We got a little close at times
But they seemed to like this particular ‘berg so they always made their way back
And this is the Fridtjovbreen glacier.
Here’rs Dr D ready for anything.
First stop was the other side of the little cove where we were anchored.
We weren’t sure what to make of this boat, it was built from oil drums. Unfortunately the metal doesn’t last very long in the cold.
Dr D and Captain H both had a go with the rifle. Just in case we get chased by polar bears.
They did pretty good too
Along the beach we found seals hung to dry on a massive stand (assumingly to keep out of reach of the polar bears)
Finally, there was enough calm ashore that we could play with my (our) drone!!! Meet Drone…
He’s friendly really. And provided fantastic entertainment (and distraction!) for the Arctic terns, who were already pretty unimpressed that we were invading on their territory! Fortunately Dr D is providing some good old fashioned protection in way of a dinghy paddle.
We took Drone and headed towards the other side of the bay and the glacier. Going ashore, we tried to have a bit of a hike but unfortunately there was a melting glacier in the way!
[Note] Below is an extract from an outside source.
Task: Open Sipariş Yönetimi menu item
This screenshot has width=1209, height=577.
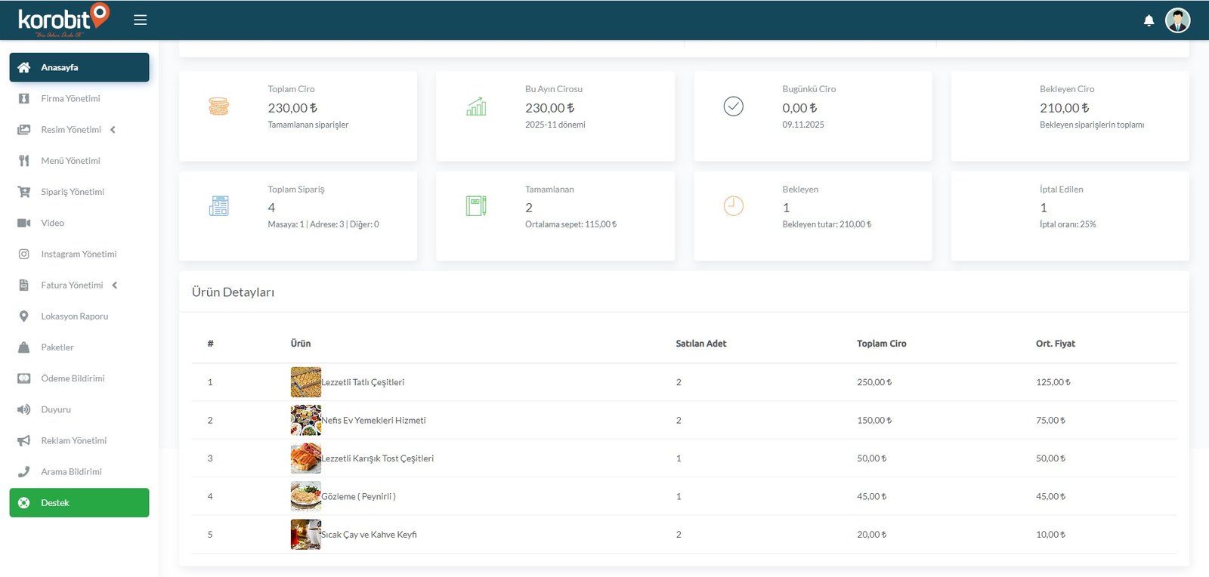Action: [73, 192]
We motored a little further and went for a wonder along the shoreline instead, going almost under the glacier itself. Captain Haddock slowed down a bit in the mud…
And we flew the drone off an iceberg!!! Awesome 😛
We had a little group glacier selfie too – not sure why it had to be in the water…
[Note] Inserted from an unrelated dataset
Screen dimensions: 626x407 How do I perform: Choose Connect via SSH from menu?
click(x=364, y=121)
After exploring the glacier we set off for the South side of the fjord, to an area called Ahlstrandodden. The area runs from a bay called Malbukta along the southern shore of Van Keulenfjorden, to Ingebrigtsenbukta. The headland itself is called Kvitfiskneset, which means “white whales point” in memory of the whales and hunting that took place. Right in the middle is an area called Fleur de Lyshamna where we landed first. Two landmarks site either end of the long beach. To the East, a trappers hut all closed up.
Here’s an arty photo of Hal – I think Dr D’s camera won 😉
We went for a wonder through the tundra up the hill. It was incredible how green the landscape was all of a sudden. Prime feeding ground for reindeer!
Then we jumped in the dinghy and headed right up to the other end of the beach to see the old grey seine whaling boats, incredibly well preserved in the cold climate.
These aren’t as old as the remains we saw up north, but served a similar purpose; they were used for hunting white whales in the 1930s. Large seine nets were tied to the land and transported out in the fjord with the rowboats. When the whales swam in they closed the seine and rowed it back to shore. Once the whales were trapped they were shot or lanced near land. It was awful imagining what the fjord must’ve looked like in those times.
We took Hal round the corner from Fleur de Lyshamna to Ingebrigtsenbukta, where there is am entire beach lined with whale bones, all piled up along the shore. Fortunately there was almost no wind so we anchored easily along the shore line and were able to look around. Not that we wanted to stay long – it was an incredible site but not particularly cheerful. On the other hand, I do love this photograph with the fog and the bones all lined up.
We tried to break into another cabin, Bamsebu (the Norwegians are excellent at remembering to shut the door behind them when they leave) and checked out some of the other remnants of past times along the beach and then headed to Calypsobyen – a happier place in so many ways!
This is what it looked like inside – we managed a peak through the windows. So cosy!